There isn’t a correlation between cell phone use and brain tumors after using a cell phone for ten years or fewer and beyond that the data isn’t yet conclusive. If there were a correlation, the prevalence of brain tumors would be rising along with the prevalence of cell phones for the last two decades, but brain tumors have been holding steady and even dropping slightly. So Hawaii can’t be basing this warning on epidemiological data.

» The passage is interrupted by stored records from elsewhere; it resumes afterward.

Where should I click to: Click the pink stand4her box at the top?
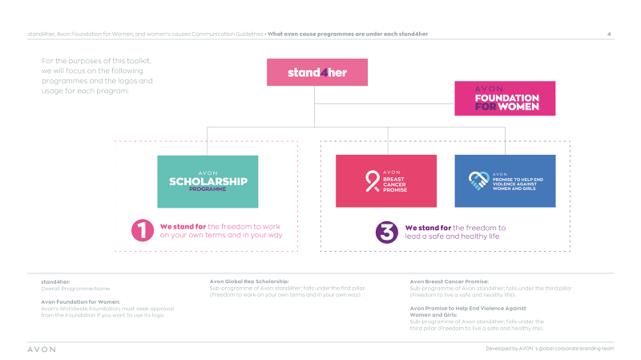317,72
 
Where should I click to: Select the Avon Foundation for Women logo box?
505,98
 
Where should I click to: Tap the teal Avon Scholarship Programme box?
208,181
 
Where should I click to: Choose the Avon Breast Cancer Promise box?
385,181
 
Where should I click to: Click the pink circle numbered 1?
143,231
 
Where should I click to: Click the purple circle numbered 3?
387,232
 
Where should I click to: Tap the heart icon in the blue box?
478,181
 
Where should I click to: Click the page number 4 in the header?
610,34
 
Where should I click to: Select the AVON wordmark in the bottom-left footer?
42,350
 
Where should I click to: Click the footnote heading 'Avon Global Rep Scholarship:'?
249,282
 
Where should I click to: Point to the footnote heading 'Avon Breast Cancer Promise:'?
448,282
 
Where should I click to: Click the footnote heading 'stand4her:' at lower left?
56,282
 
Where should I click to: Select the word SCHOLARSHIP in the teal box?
208,181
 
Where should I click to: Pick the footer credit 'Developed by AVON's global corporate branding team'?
550,350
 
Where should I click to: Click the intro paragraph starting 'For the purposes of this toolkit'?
96,75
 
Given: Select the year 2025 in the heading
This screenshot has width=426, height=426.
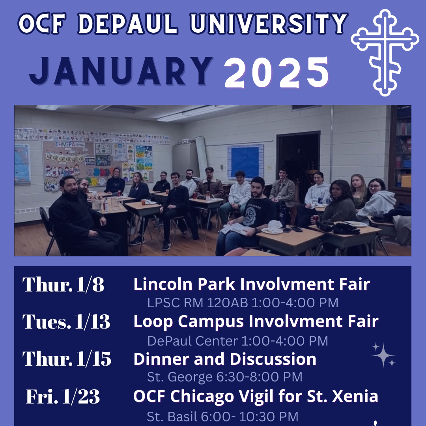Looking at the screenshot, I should [277, 73].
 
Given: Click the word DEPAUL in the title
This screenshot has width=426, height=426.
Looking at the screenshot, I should [131, 24].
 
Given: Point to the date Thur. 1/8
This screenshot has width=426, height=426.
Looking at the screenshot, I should [64, 284].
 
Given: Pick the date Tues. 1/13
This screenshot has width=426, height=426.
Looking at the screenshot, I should [66, 322].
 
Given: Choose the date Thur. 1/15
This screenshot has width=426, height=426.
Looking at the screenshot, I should [67, 359].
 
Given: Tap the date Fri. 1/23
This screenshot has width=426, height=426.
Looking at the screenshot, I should [63, 396].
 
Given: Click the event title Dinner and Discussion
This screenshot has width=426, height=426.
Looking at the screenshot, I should [225, 359].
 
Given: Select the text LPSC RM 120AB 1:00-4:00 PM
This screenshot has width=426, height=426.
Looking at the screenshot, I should [243, 303].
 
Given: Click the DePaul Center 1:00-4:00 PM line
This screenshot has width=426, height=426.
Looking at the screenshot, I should [237, 340].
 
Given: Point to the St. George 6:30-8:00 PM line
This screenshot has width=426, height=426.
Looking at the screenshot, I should [224, 377].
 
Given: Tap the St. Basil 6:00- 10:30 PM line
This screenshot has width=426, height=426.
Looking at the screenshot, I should [222, 416].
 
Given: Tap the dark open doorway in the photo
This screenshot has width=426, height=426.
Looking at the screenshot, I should [298, 158].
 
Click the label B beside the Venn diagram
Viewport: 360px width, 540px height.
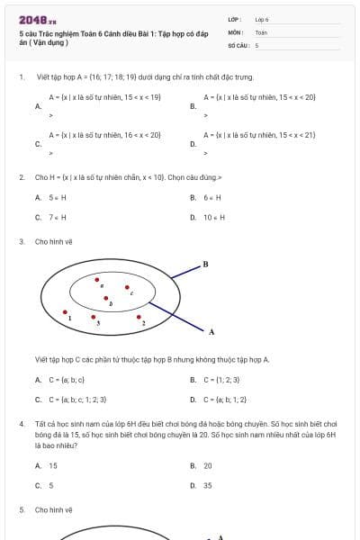205,265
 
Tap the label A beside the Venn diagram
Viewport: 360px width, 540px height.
212,331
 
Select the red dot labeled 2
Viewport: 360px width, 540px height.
140,314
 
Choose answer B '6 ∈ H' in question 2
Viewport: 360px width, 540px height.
212,197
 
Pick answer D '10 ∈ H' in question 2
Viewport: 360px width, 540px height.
214,217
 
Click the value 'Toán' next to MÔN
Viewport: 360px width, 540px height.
261,32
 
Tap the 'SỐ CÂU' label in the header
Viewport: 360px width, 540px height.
238,44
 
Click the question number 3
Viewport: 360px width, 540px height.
21,241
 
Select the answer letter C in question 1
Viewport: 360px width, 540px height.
38,143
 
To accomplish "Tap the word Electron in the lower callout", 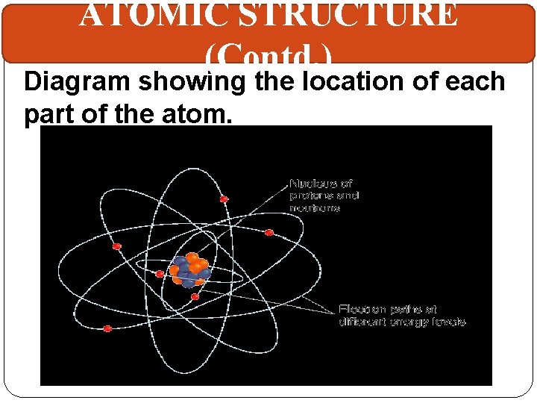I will point(362,309).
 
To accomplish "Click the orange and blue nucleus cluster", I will point(189,271).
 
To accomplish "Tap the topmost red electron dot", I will point(224,199).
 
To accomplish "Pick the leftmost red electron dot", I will point(107,328).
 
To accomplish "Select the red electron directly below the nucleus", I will point(195,297).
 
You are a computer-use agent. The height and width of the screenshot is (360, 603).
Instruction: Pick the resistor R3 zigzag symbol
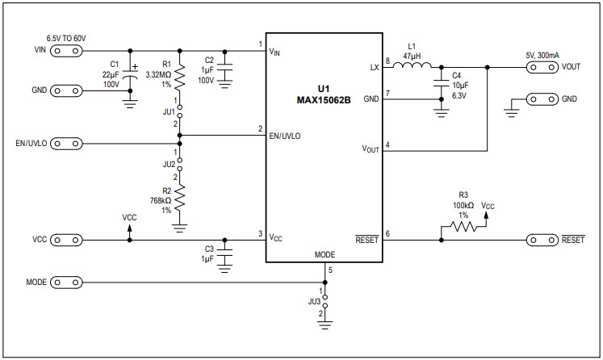click(x=463, y=228)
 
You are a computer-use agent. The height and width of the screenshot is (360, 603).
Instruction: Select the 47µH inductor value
click(x=412, y=57)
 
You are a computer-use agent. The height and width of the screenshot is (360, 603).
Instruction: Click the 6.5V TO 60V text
click(x=66, y=38)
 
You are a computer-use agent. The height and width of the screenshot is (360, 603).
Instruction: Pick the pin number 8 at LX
click(x=387, y=61)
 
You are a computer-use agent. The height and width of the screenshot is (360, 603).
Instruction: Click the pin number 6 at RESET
click(x=387, y=233)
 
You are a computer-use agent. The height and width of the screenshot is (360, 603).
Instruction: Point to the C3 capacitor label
click(x=209, y=249)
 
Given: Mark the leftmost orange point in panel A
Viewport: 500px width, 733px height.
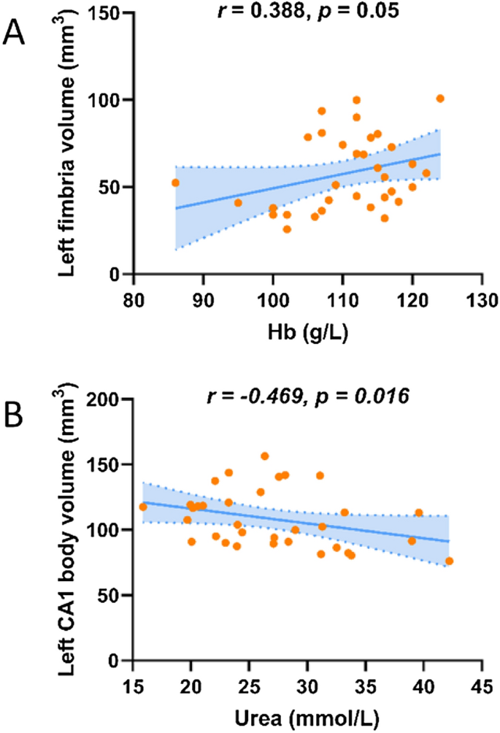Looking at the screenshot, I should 175,183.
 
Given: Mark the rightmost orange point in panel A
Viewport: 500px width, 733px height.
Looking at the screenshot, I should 440,99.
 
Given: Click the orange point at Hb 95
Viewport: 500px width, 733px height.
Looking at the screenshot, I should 238,203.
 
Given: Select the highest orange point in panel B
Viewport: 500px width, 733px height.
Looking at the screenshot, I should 265,456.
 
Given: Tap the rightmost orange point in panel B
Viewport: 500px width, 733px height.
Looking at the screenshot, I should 449,561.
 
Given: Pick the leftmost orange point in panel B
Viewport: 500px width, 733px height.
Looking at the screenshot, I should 143,507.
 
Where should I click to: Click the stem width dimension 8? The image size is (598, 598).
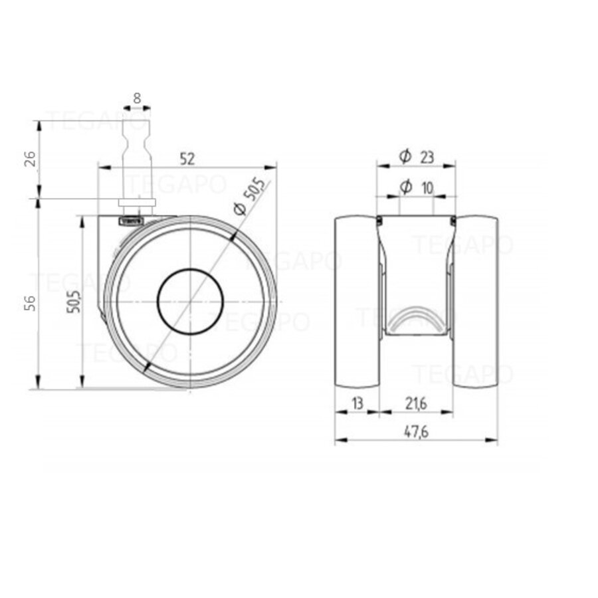(137, 98)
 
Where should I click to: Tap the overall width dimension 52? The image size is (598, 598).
(187, 158)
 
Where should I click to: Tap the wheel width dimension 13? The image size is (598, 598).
(357, 402)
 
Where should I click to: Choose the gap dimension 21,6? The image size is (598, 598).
(416, 402)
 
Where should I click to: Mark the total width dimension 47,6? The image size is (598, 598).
(416, 431)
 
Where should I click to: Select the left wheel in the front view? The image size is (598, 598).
(357, 302)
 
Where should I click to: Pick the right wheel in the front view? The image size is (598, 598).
(476, 302)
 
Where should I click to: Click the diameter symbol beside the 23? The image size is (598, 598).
(405, 157)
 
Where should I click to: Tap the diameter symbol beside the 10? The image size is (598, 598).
(405, 188)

Daniel de Gracia pointed out that the language that the legislature chose isn’t really even a warning; it’s a request that the user read the cell phone’s manual. As a resident of Oahu, de Garcia is concerned that requiring cell phones sold in Hawaii to carry large, irremovable labels raises the compliance cost for phone manufacturers sending cell phones to the island state, where the cost of shipping already raises the price of phones and other consumer goods.

He also points out that the requirement that label occupy 30 percent of the back of the phone could actually become very intrusive, as cell phone design morphs beyond being shaped like a phone. For instance, while its status as a cell phone is sort of ambiguous, where’s the "back" of Google Glass?

Novella is more concerned about a superfluous warning label could lead to “warning fatigue,” causing people to ignore warnings about actual threats as they’re swallowed in the noise. There are proven dangers out there, Hawaii. Why bother us with this?

“If anything the sticker should warn about the risk of texting or using a cell phone while driving. That is a proven risk,” said Novella.

The bill hasn't passed yet, but so far, "proven risk" doesn't really seem to be the concern.